EXERCISE BRIEF:
Write out the listing below exactly, and omit any images you find in it.

_ _ _ _

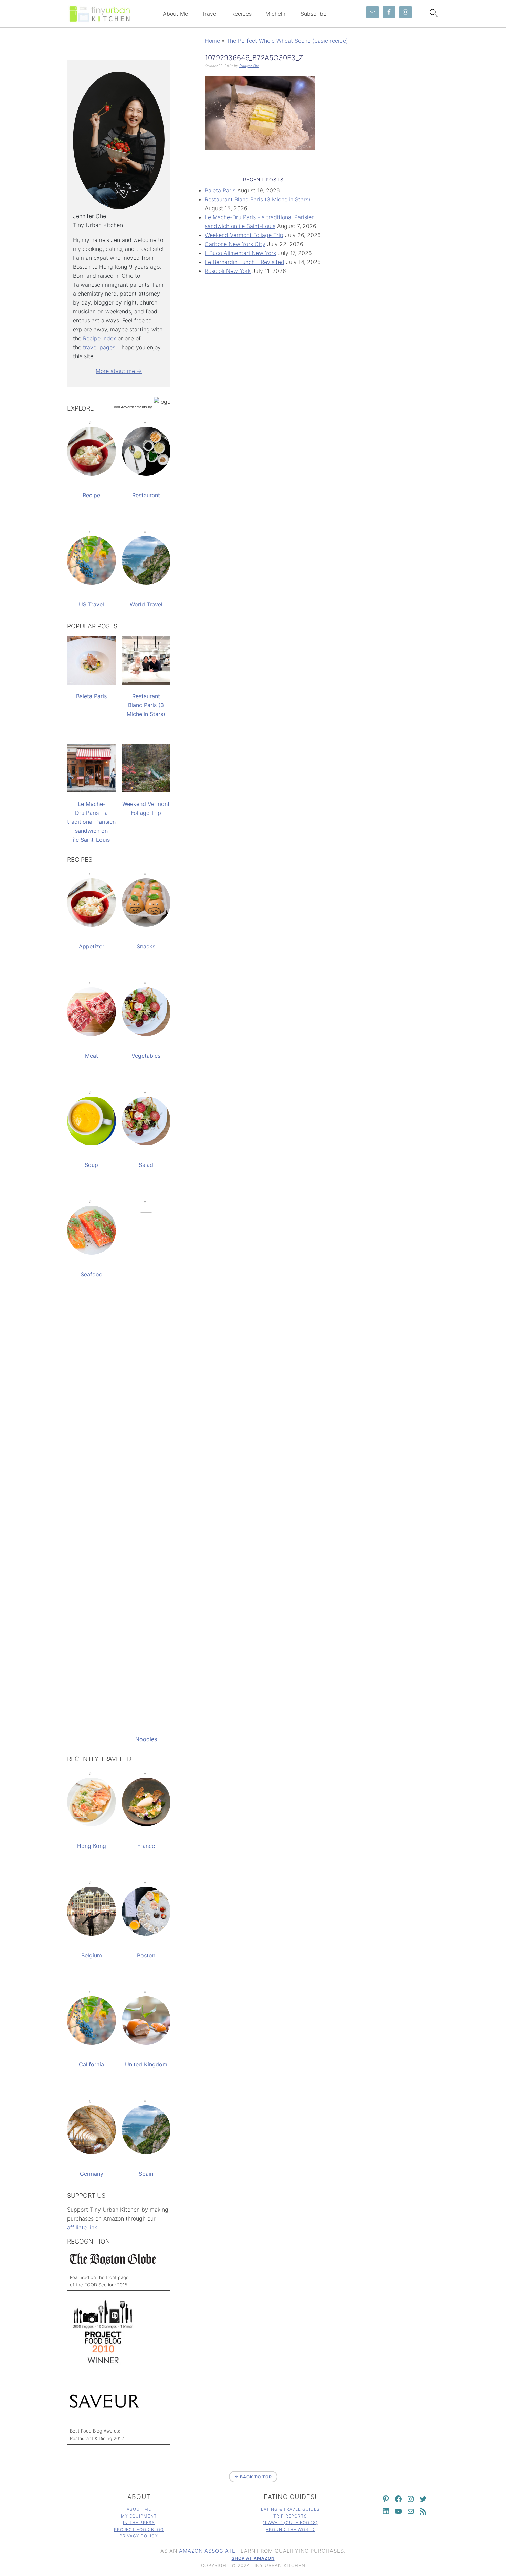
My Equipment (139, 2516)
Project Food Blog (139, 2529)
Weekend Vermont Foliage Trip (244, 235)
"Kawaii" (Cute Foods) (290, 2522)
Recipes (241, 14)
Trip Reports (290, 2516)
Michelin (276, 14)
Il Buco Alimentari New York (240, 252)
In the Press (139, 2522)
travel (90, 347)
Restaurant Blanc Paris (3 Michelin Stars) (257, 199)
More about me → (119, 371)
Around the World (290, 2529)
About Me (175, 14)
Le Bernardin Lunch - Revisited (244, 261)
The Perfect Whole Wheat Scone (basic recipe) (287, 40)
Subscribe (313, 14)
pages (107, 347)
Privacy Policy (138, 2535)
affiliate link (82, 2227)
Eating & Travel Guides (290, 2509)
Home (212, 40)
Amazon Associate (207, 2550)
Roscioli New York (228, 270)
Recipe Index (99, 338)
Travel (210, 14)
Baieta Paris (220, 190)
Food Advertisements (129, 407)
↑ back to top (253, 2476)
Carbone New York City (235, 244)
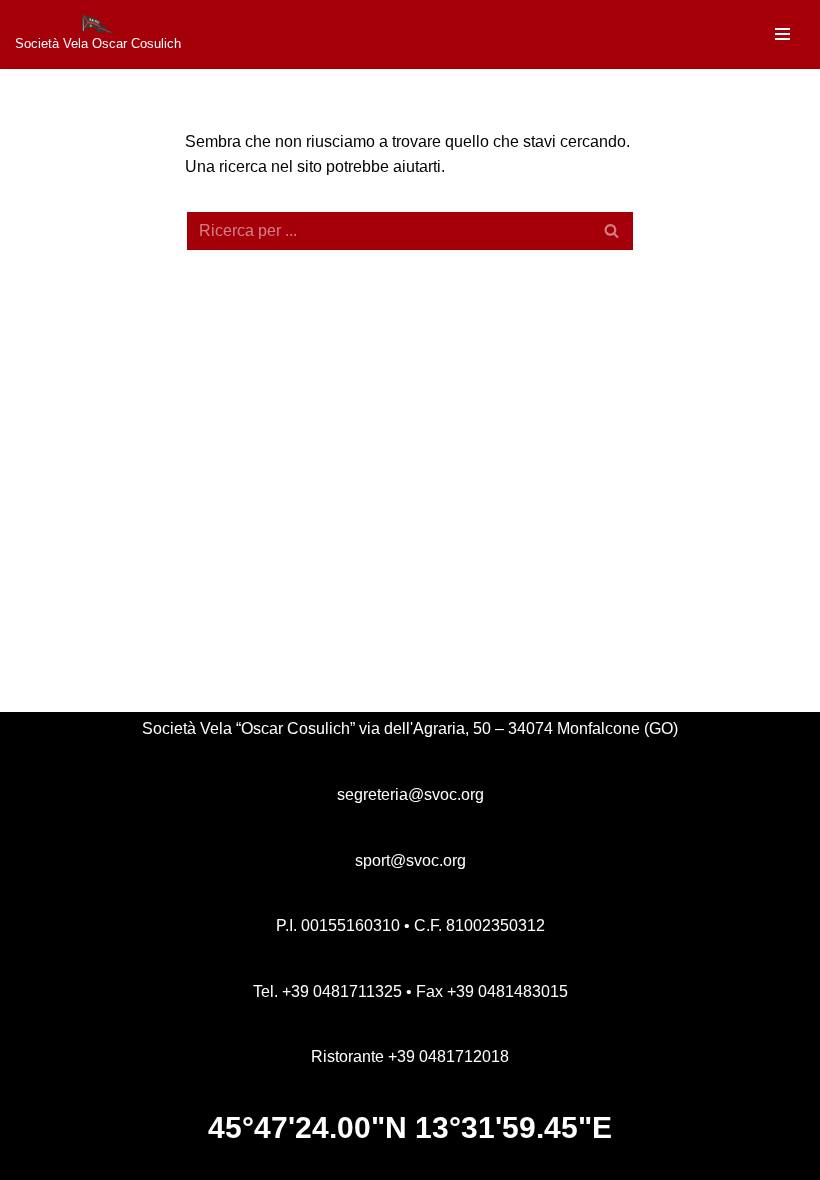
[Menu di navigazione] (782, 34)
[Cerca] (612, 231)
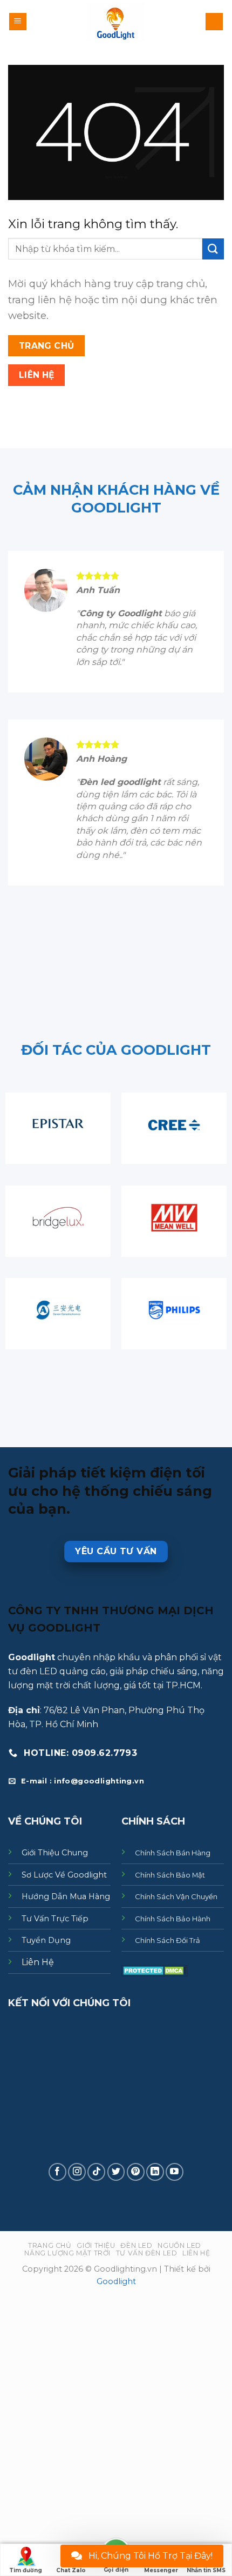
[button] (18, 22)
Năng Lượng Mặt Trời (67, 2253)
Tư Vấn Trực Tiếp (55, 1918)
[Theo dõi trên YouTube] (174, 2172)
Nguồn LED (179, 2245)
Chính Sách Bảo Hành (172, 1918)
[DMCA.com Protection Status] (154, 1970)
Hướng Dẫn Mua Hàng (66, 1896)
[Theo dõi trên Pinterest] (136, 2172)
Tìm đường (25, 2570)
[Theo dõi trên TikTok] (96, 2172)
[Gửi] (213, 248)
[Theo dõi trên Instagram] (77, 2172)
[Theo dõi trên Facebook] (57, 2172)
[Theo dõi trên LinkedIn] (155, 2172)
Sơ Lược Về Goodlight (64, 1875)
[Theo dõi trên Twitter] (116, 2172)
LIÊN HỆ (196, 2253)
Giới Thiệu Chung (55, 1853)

_ _ _ _

ANSWER TO THIS TASK:
My Equipment (139, 2516)
Project Food Blog (139, 2529)
Weekend Vermont Foliage Trip (244, 235)
"Kawaii" (Cute Foods) (290, 2522)
Recipes (241, 14)
Trip Reports (290, 2516)
Michelin (276, 14)
Il Buco Alimentari New York (240, 252)
In the Press (139, 2522)
travel (90, 347)
Restaurant Blanc Paris (3 Michelin Stars) (257, 199)
More about me → (119, 371)
Around the World (290, 2529)
About Me (175, 14)
Le Bernardin Lunch - Revisited (244, 261)
The Perfect Whole Wheat Scone (basic recipe) (287, 40)
Subscribe (313, 14)
pages (107, 347)
Privacy Policy (138, 2535)
affiliate link (82, 2227)
Eating & Travel Guides (290, 2509)
Home (212, 40)
Amazon Associate (207, 2550)
Roscioli New York (228, 270)
Recipe Index (99, 338)
Travel (210, 14)
Baieta Paris (220, 190)
Food Advertisements (129, 407)
↑ back to top (253, 2476)
Carbone New York City (235, 244)
[Menu di navigazione] (782, 34)
[Cerca] (612, 231)
[button] (18, 22)
Năng Lượng Mặt Trời (67, 2253)
Tư Vấn Trực Tiếp (55, 1918)
[Theo dõi trên YouTube] (174, 2172)
Nguồn LED (179, 2245)
Chính Sách Bảo Hành (172, 1918)
[DMCA.com Protection Status] (154, 1970)
Hướng Dẫn Mua Hàng (66, 1896)
[Theo dõi trên Pinterest] (136, 2172)
Tìm đường (25, 2570)
[Theo dõi trên TikTok] (96, 2172)
[Gửi] (213, 248)
[Theo dõi trên Instagram] (77, 2172)
[Theo dõi trên Facebook] (57, 2172)
[Theo dõi trên LinkedIn] (155, 2172)
Sơ Lược Về Goodlight (64, 1875)
[Theo dõi trên Twitter] (116, 2172)
LIÊN HỆ (196, 2253)
Giới Thiệu Chung (55, 1853)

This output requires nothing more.